Ses mots résonnent en moi comme si je venais de recevoir un uppercut en pleine poitrine. Je suis effarée, incrédule. L'homme pour qui je vibre, un ancien condamné, je ne peux pas le croire.

-De la prison ? répété-je, la voix brisée.

Carl lève les yeux vers moi, les yeux trahis par la tristesse et l'appréhension.

-Et oui, trésor, ton petit copain est un ancien taulard ! renchérit son père, l'air satisfait, tu tombes des nues, n'est-ce pas ?

Mon amoureux lui jette un regard noir.

-Qui l'aurait cru, le DJ multimillionnaire et le plus connu du pays déambulait autrefois les rues de Sydney pour vendre de la drogue. Si ça se savait, il n'aurait pas autant de succès, pas vrai ?

-Carl, pourquoi tu ne m'as rien dit ? m'enquiers-je en ignorant les provocations de son géniteur.
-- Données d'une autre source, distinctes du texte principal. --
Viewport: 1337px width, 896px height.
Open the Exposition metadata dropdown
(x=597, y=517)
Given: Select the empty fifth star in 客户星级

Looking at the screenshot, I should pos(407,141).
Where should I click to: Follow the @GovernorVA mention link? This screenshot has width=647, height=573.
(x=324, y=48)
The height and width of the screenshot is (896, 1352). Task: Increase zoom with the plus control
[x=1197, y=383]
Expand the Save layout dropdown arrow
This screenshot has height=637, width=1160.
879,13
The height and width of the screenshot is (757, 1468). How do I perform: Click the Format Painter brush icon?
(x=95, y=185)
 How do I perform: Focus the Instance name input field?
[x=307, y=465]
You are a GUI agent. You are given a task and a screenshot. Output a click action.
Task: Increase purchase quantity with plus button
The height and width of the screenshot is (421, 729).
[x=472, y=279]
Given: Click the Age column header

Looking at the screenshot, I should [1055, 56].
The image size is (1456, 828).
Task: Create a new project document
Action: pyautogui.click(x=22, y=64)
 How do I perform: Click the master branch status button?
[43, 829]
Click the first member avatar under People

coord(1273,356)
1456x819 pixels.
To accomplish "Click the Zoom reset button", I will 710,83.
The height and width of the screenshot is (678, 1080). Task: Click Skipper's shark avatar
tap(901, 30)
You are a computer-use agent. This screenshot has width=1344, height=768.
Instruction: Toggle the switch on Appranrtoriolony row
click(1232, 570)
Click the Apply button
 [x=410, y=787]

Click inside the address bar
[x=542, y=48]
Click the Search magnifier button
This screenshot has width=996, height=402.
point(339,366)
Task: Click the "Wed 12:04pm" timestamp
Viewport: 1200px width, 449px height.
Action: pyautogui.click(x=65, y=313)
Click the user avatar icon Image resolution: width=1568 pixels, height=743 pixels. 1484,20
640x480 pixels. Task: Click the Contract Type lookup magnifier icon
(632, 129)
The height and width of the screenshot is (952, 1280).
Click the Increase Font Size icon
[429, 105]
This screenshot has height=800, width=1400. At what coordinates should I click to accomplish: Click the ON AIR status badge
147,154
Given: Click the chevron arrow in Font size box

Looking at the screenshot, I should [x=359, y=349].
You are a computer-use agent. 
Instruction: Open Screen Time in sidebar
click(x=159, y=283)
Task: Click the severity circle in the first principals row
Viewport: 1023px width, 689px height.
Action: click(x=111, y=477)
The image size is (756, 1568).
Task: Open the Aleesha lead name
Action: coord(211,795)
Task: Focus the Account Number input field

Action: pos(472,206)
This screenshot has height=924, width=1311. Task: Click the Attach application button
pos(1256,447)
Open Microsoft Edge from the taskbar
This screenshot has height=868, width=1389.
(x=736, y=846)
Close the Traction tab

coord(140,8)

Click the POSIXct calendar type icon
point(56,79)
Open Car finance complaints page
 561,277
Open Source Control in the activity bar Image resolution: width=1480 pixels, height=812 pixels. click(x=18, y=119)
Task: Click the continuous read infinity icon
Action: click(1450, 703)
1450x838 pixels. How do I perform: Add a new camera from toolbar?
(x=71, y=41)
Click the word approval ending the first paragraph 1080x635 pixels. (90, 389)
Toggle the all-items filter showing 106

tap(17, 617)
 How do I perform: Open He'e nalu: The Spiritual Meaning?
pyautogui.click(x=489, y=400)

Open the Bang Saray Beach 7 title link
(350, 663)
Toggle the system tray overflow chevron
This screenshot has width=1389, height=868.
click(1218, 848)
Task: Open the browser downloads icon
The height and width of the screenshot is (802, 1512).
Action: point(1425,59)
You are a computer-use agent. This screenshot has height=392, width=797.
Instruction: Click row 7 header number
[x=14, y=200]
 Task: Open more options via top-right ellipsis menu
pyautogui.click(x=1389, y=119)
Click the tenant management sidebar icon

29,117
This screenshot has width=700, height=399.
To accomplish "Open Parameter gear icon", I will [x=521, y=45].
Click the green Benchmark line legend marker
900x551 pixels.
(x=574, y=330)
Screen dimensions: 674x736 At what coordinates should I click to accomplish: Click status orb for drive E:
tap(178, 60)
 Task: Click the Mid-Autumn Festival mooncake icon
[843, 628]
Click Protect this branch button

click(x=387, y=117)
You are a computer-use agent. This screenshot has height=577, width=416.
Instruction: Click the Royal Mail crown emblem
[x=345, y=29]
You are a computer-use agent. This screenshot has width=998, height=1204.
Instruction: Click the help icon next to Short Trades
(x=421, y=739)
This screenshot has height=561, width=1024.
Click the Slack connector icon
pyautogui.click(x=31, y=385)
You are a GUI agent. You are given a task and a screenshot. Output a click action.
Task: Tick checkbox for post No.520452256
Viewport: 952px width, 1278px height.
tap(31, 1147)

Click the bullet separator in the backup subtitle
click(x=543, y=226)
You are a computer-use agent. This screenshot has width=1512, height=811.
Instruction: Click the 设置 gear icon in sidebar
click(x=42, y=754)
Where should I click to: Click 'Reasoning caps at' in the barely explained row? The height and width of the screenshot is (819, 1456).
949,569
-J'avais peur de ta réaction, répond Carl, peur que tu me vois différemment. Tu es tellement droite, et tu travailles du côté de la justice !

Je fronce les sourcils. À ce moment-là, je ne sais pas ce qui me blesse le plus : le fait qu'il m'ait caché ce qu'il avait été réellement ou qu'il manque de confiance en mon jugement.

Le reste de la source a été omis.